Stored records:
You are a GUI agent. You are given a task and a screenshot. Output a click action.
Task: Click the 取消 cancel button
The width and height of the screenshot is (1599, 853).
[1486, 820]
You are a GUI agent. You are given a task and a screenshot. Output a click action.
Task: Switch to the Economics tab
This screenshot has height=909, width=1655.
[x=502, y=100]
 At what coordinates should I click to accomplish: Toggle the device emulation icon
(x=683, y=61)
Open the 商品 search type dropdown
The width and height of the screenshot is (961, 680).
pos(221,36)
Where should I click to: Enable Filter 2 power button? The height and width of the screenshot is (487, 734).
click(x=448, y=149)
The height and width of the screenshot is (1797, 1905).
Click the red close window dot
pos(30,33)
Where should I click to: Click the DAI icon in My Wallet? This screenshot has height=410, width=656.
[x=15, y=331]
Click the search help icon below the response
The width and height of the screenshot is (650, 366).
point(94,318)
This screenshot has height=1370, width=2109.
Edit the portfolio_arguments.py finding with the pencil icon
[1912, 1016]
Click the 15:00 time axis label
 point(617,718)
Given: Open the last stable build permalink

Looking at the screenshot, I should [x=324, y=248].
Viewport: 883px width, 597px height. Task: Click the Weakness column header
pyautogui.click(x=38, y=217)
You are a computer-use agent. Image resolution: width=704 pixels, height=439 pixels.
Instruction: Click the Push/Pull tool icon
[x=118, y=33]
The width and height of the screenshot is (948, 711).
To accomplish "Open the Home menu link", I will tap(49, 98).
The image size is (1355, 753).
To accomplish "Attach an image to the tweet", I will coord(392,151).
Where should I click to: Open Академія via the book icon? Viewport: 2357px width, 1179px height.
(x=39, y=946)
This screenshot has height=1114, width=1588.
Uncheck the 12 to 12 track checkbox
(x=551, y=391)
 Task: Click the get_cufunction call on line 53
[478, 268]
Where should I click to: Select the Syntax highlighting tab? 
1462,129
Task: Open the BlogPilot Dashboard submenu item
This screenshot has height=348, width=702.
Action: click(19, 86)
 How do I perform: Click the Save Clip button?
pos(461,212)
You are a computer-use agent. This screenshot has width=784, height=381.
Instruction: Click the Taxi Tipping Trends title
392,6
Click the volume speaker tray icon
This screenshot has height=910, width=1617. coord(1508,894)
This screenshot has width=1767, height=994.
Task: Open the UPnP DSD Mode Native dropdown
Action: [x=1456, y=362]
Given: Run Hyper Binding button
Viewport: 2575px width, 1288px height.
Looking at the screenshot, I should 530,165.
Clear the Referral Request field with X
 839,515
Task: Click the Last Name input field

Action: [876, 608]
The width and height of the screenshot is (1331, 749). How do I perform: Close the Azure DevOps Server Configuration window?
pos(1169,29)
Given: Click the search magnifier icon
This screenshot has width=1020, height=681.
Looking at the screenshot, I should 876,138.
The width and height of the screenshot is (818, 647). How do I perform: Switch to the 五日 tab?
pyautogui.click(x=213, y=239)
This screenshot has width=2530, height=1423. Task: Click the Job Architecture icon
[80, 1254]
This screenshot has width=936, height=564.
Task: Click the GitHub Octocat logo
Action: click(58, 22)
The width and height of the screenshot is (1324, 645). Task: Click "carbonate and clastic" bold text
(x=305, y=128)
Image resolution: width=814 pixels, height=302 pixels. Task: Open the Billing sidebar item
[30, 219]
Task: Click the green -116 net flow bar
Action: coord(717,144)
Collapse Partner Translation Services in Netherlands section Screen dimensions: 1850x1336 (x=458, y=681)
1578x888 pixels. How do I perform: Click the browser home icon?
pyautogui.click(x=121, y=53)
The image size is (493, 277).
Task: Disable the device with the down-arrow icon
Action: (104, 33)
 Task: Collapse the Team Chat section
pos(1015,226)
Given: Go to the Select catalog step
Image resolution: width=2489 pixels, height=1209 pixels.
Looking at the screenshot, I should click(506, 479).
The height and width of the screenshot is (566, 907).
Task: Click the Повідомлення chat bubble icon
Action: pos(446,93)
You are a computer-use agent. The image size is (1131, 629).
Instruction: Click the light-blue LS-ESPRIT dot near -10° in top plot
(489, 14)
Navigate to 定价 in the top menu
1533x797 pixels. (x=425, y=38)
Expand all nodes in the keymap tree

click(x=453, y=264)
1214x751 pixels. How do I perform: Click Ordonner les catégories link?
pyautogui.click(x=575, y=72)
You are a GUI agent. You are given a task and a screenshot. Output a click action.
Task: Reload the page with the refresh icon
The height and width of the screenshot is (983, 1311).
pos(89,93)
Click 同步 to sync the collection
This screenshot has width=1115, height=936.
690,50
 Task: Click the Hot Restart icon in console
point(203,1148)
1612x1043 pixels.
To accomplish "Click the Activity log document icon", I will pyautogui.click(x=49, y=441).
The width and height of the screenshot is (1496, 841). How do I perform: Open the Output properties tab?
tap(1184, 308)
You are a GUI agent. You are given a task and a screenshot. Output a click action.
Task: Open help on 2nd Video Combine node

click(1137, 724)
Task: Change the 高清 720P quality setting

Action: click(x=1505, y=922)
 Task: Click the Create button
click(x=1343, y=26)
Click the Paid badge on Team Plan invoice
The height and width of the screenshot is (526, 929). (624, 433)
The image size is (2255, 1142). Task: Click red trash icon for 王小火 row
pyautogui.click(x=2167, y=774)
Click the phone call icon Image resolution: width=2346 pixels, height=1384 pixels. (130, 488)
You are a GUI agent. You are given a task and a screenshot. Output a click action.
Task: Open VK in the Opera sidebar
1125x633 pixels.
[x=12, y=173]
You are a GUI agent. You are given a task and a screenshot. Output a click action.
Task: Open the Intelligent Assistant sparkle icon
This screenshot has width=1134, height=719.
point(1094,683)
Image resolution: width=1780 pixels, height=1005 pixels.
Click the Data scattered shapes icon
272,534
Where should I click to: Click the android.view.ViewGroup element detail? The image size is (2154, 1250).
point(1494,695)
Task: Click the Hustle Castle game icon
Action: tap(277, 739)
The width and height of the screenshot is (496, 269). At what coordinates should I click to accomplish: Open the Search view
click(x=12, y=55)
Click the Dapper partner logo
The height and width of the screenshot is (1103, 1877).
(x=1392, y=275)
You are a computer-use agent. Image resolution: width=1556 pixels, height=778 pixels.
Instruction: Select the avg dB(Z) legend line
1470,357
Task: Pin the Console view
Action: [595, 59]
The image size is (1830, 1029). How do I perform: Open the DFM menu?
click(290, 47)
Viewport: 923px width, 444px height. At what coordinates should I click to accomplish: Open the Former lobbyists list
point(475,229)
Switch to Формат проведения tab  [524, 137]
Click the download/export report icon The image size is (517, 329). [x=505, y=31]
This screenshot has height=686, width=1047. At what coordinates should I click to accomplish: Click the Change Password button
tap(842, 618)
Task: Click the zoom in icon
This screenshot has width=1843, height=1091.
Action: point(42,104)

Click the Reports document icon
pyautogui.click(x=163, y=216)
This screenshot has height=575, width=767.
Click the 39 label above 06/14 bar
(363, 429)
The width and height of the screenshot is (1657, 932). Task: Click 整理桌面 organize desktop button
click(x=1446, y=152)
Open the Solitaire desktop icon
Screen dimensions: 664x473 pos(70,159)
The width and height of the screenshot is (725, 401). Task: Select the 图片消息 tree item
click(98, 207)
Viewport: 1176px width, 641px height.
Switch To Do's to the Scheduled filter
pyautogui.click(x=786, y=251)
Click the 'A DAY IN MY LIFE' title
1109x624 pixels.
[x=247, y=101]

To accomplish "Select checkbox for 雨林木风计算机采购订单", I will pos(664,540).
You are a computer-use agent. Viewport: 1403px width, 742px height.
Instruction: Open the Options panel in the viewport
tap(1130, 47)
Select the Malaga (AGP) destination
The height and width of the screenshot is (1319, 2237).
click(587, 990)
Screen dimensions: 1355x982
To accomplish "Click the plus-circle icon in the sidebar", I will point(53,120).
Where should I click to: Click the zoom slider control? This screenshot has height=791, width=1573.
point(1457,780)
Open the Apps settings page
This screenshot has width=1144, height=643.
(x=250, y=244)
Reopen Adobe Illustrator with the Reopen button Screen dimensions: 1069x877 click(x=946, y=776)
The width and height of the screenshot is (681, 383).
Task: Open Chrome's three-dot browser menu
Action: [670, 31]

**Task objective:**
Every line containing the string "will" is required; copy each such line from the data.

**Completed exercise:**
To accomplish "Open the Home menu link", I will tap(49, 98).
To accomplish "Attach an image to the tweet", I will coord(392,151).
To accomplish "Click the Activity log document icon", I will pyautogui.click(x=49, y=441).
To accomplish "Select checkbox for 雨林木风计算机采购订单", I will pos(664,540).
To accomplish "Click the plus-circle icon in the sidebar", I will point(53,120).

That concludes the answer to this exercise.